- _Task instructions_
Count, in the entries, the lines with "menu". Answer with the number only.

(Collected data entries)
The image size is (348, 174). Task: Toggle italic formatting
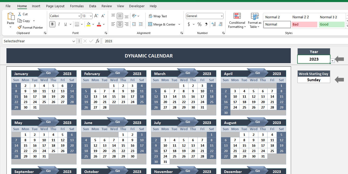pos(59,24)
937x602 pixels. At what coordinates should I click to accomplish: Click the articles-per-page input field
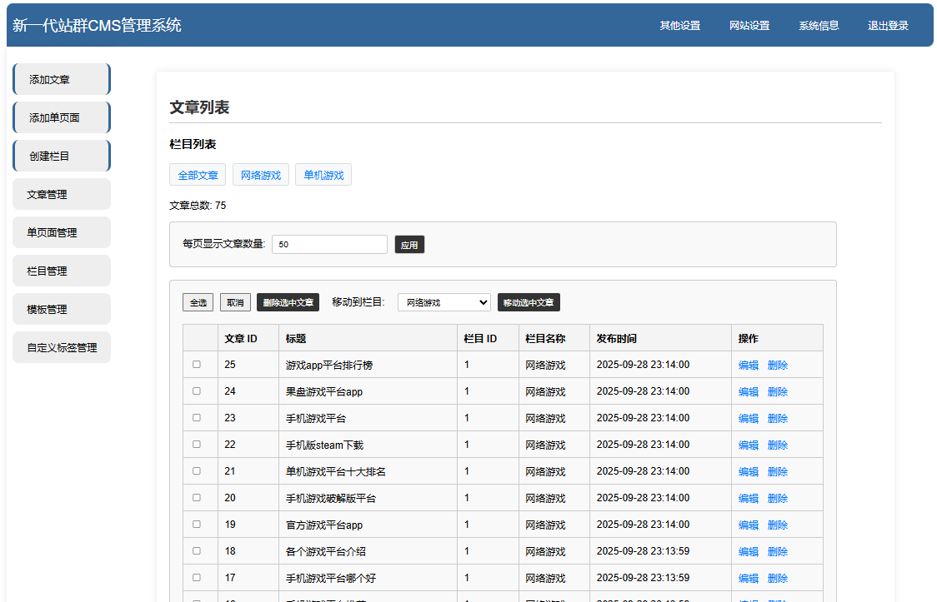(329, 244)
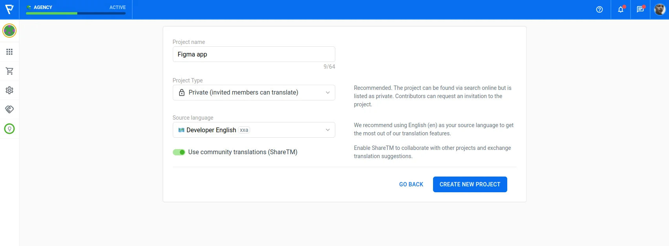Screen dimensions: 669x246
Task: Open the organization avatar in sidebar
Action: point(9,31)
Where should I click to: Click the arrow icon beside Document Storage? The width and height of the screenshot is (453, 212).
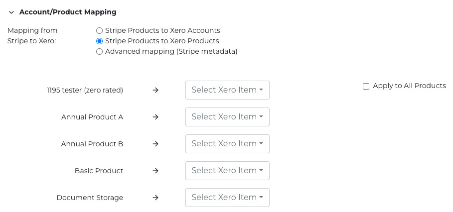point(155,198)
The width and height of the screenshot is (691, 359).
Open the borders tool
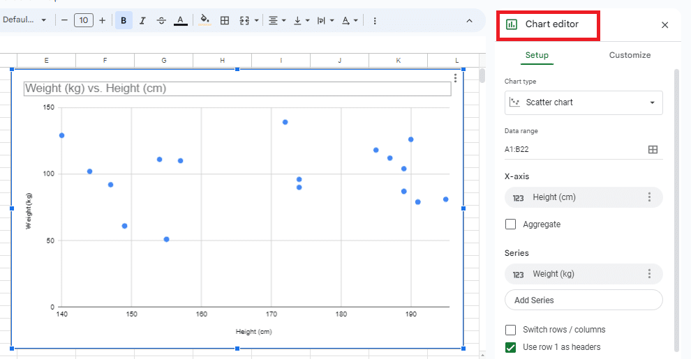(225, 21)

==

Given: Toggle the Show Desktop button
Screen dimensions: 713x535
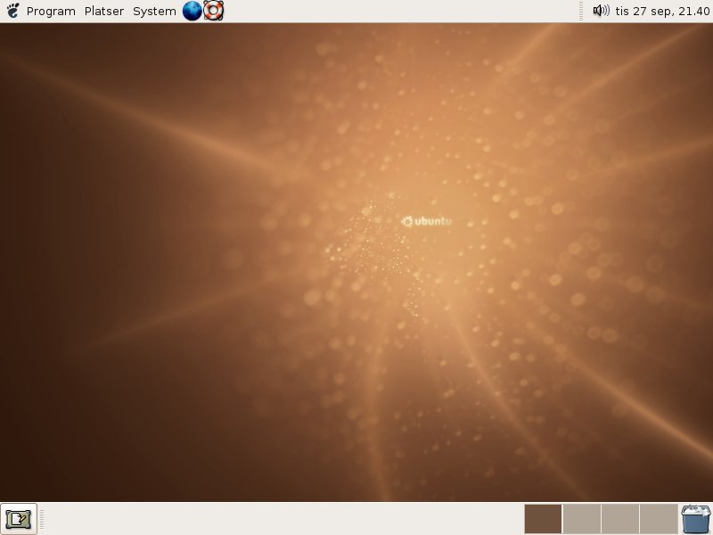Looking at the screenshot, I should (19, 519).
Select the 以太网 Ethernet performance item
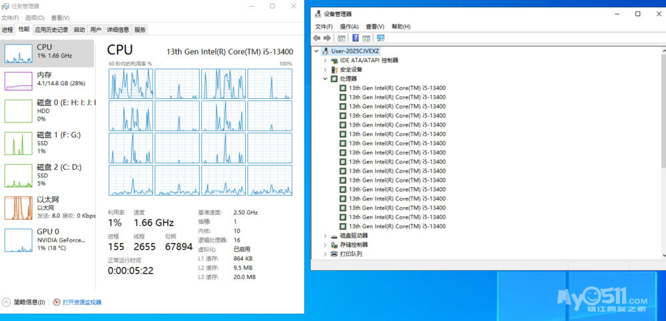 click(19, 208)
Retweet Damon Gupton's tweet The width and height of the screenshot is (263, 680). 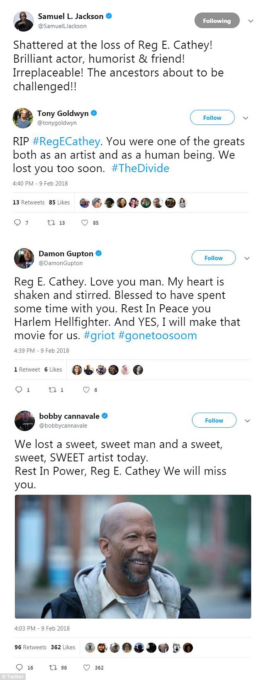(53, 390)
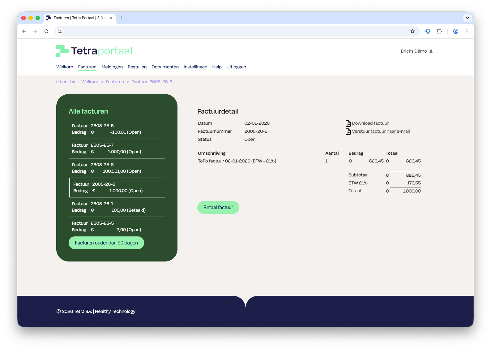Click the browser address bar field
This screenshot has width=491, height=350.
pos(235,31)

--

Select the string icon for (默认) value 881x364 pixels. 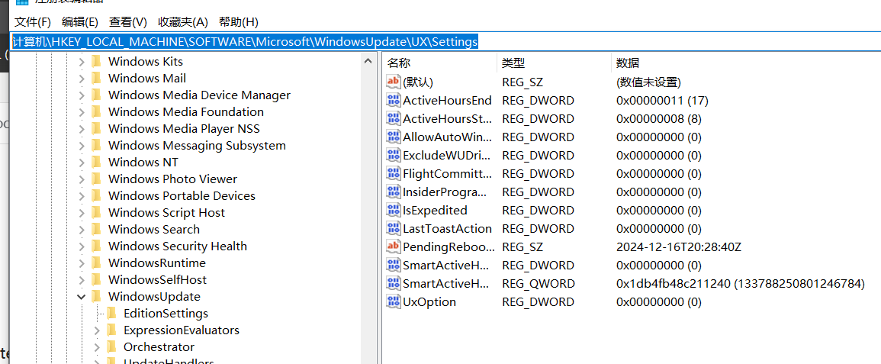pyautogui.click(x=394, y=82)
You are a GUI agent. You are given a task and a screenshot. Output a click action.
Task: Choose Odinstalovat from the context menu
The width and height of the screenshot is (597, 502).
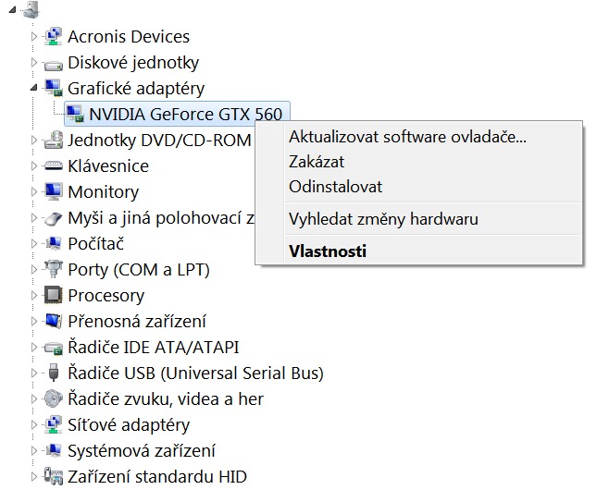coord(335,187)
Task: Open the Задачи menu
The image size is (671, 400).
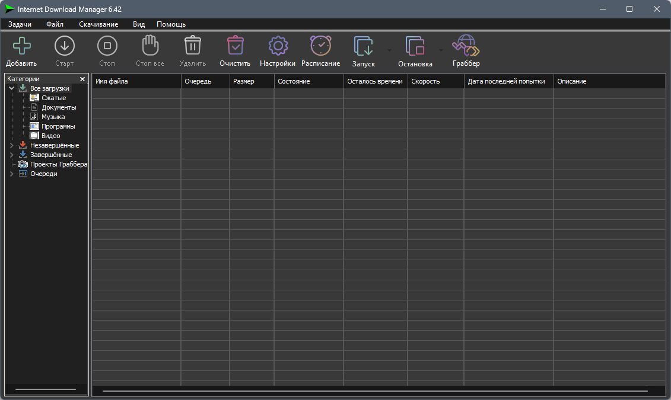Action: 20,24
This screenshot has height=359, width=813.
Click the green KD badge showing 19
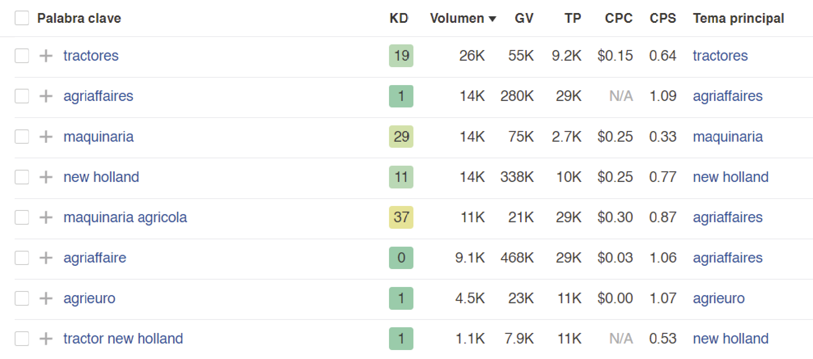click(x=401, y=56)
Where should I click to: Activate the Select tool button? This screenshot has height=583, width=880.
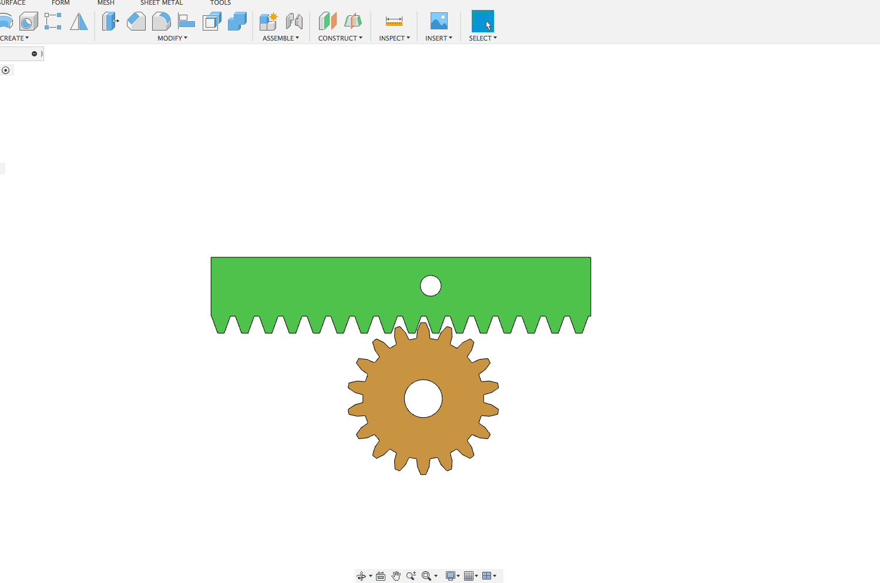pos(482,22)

- _Answer for this exercise_
2